● What you have to do:
Track down each line below containing the string "text" and copy it.

● Data provided:
*** Begin section ***

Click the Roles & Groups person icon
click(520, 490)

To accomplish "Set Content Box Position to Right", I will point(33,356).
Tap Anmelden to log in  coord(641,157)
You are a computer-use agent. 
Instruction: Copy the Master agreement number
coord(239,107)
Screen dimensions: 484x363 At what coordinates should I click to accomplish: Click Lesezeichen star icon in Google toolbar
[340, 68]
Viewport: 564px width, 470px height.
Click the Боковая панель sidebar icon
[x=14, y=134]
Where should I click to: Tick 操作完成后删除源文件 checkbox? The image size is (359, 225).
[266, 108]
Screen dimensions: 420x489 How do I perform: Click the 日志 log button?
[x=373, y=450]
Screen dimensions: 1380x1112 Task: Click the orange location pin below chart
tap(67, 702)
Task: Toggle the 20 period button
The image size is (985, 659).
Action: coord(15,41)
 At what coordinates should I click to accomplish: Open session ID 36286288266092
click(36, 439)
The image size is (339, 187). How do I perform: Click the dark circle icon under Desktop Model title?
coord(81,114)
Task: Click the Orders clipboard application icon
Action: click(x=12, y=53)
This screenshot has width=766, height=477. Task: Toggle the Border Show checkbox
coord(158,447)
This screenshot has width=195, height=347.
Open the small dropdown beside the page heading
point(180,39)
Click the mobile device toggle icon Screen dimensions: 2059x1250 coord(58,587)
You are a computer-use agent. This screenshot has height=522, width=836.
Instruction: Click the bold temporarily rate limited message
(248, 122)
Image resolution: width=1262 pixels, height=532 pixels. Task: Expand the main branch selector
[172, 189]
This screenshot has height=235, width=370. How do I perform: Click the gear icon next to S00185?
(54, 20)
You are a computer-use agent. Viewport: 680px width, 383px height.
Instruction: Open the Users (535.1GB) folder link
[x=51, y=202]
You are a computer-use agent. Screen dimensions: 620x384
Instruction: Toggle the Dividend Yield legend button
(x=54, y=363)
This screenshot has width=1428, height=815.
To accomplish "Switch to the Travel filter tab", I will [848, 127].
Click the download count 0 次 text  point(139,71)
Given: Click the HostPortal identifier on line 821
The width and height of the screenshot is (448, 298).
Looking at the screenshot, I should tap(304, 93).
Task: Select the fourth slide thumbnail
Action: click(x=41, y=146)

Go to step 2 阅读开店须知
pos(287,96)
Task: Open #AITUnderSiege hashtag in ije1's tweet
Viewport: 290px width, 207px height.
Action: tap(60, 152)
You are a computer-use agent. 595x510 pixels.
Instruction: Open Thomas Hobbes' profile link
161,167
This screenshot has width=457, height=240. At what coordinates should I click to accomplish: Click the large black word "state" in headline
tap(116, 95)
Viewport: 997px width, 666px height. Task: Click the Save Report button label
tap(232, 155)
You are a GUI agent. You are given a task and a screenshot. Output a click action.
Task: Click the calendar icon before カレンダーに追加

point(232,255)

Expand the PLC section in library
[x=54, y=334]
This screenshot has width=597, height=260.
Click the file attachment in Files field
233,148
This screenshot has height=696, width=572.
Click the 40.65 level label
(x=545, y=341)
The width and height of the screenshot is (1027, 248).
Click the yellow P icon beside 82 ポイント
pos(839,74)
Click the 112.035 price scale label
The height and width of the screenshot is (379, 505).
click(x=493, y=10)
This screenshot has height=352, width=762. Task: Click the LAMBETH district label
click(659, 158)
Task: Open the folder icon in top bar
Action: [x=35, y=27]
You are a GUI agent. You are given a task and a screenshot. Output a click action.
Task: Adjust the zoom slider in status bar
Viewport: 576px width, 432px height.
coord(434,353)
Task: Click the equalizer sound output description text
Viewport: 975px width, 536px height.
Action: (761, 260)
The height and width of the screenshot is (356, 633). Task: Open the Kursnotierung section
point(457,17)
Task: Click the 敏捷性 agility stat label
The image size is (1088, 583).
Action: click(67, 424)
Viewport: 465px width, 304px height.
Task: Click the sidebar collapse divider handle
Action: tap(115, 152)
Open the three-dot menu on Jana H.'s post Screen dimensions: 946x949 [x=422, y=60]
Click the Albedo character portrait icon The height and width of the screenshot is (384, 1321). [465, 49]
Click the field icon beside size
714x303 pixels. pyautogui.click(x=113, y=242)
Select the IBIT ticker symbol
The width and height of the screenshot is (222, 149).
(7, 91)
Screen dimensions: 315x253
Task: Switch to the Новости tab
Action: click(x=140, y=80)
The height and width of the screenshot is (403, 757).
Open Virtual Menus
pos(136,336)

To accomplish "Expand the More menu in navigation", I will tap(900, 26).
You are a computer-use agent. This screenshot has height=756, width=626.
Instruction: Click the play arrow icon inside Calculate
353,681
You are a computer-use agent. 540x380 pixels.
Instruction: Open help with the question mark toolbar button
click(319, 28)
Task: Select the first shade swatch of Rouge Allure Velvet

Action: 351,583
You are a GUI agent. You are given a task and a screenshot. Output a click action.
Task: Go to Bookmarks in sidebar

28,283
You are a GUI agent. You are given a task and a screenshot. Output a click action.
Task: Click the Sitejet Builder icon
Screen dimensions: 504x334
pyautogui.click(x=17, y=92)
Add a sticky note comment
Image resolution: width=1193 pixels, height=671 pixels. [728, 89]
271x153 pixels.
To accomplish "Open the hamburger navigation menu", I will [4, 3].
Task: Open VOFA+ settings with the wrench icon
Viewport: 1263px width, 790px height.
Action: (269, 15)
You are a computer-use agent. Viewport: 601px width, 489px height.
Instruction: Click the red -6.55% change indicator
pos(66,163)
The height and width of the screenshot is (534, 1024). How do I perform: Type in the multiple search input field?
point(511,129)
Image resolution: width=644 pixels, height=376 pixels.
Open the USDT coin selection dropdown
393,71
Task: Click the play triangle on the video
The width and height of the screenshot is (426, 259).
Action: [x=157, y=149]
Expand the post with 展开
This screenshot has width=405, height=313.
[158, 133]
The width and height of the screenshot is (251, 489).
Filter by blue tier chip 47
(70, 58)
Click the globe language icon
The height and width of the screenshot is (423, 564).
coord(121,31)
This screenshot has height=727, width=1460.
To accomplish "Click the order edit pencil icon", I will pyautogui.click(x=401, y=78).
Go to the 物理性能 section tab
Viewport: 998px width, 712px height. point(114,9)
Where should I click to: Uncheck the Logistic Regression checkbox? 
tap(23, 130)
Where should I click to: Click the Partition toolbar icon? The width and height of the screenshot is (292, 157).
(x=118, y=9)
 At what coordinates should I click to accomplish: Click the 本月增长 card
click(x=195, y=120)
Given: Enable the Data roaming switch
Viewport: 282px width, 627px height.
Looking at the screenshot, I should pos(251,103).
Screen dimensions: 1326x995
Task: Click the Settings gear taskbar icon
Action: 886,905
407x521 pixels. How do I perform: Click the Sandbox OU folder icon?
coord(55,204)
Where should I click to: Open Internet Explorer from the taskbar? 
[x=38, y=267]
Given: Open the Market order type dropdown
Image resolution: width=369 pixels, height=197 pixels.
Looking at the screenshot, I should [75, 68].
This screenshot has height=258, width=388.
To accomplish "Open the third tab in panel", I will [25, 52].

*** End section ***

● Your solution:
Click the download count 0 次 text  point(139,71)
Task: Click the equalizer sound output description text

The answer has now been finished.